As we have seen when estimating the total number of different packets, the digest size must be chosen appropriately so that not so many packets will not have the same digest, despite being different packets. In the case of estimating a proportion we must consider two different cases:

What happens when there are a lot of incoming packets but only a very small portion is dropped?
What happens when there are a lot of incoming packets and also a lot of dropped packets?

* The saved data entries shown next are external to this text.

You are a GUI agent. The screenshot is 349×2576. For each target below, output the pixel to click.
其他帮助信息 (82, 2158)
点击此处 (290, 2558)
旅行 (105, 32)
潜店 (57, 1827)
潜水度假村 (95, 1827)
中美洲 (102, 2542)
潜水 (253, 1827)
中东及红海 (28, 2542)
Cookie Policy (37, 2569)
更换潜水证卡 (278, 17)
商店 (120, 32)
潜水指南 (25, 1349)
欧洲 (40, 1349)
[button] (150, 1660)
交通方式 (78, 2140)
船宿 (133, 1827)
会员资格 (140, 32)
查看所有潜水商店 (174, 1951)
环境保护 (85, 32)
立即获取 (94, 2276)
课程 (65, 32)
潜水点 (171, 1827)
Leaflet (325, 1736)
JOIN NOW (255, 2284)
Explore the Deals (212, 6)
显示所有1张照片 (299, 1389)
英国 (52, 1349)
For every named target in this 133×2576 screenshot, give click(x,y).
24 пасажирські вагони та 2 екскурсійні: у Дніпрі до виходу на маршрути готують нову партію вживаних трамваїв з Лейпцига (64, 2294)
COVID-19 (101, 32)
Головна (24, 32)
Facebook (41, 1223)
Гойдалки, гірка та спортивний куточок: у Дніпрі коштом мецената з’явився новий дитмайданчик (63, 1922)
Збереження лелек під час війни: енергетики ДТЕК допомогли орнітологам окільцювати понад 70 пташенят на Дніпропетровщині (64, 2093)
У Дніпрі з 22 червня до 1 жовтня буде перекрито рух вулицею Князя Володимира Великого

To generate the data for these experiments use the following command:

# Point to your pcap
pcap=../pcaps/equinix-chicago.dirB.20130529-135900.UTC.anon.pcap 
for ID in {1..100}
do
python estimate-ratio.py digest.$ID $pcap --rows ROWS --columns COLUMNS \
  --hashFunction default --xiFunction default --numPackets PACKETS \
  --maxIter 100 --averageFunction mean --dropProbability PDROP
done

Small number of packets dropped

First we will consider what happens when we drop only a small proportion of packets (1%). As we can see, in this case the total number of packets is being overestimated, specially for digests of size 8, but also slightly for those of size 16. Because the total number of incoming packets is being overestimated, the proportion of dropped packets is being underestimated.

Parameter	Value
Packets	10000
Drop probability	1%
Columns	32
Rows	32
Digest size	{8, 16, 32, 64}
Hash function	default
Xi function	default
Pcap	CAIDA
Average function	mean

Drop most of the packets

In our second experiment, we drop half of the packets, so that both the number of incoming and dropped packets are overestimated. However, because of the quadratic characteristic of bias, the result is again an underestimated proportion of dropped packets.

Parameter	Value
Packets	10000
Drop probability	50%
Columns	32
Rows	32
Digest size	{8, 16, 32, 64}
Hash function	default
Xi function	default
Pcap	CAIDA
Average function	mean

Conclusions

When estimating the proportion of dropped packets, choosing the proper digest size is much more important than for the case of estimating the number of dropped packets because of two reasons:

First, in this case we underestimate the proportion of dropped packets, instead of overestimating it. As a consequence, we are more likely to confuse faulty nodes with correct ones.
Secondly, in this case we are not only influenced by the number of dropped packets, which tends to be small, but also by the number of total packets, which in general will be much higher, and the digest size must adapt to avoid collisions in such case.